Task to carry out → Starting at the line that holds "This screenshot has width=766, height=682.", transcribe every line to the end of the data exactly; include no other lines.
'''
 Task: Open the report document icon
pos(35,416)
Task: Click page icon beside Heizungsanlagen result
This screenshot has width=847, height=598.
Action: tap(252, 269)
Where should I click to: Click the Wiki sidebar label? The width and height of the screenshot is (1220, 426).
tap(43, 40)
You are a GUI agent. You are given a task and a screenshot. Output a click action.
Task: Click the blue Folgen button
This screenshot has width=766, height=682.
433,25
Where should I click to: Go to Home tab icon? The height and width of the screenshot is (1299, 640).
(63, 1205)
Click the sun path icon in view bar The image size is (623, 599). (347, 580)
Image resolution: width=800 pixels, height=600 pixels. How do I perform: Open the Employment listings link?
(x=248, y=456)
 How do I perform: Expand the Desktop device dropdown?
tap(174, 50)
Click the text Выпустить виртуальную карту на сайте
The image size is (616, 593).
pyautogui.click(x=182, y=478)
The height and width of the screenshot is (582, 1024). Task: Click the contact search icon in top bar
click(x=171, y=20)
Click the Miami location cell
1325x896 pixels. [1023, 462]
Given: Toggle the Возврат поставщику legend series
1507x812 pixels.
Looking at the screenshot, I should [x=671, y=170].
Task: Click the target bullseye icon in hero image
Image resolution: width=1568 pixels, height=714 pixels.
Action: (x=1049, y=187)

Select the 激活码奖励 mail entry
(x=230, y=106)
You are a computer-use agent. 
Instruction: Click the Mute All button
'''
Response to the task →
This screenshot has width=766, height=682.
433,25
Where should I click to: Go to Home tab icon? The height and width of the screenshot is (1299, 640).
(63, 1205)
Click the sun path icon in view bar The image size is (623, 599). (347, 580)
Image resolution: width=800 pixels, height=600 pixels. How do I perform: Open the Employment listings link?
(x=248, y=456)
 How do I perform: Expand the Desktop device dropdown?
tap(174, 50)
Click the text Выпустить виртуальную карту на сайте
The image size is (616, 593).
pyautogui.click(x=182, y=478)
The height and width of the screenshot is (582, 1024). Task: Click the contact search icon in top bar
click(x=171, y=20)
Click the Miami location cell
1325x896 pixels. [1023, 462]
Given: Toggle the Возврат поставщику legend series
1507x812 pixels.
Looking at the screenshot, I should [x=671, y=170].
Task: Click the target bullseye icon in hero image
Image resolution: width=1568 pixels, height=714 pixels.
Action: (x=1049, y=187)

Select the 激活码奖励 mail entry
(x=230, y=106)
You are a computer-use agent. 
Instruction: Click the Mute All button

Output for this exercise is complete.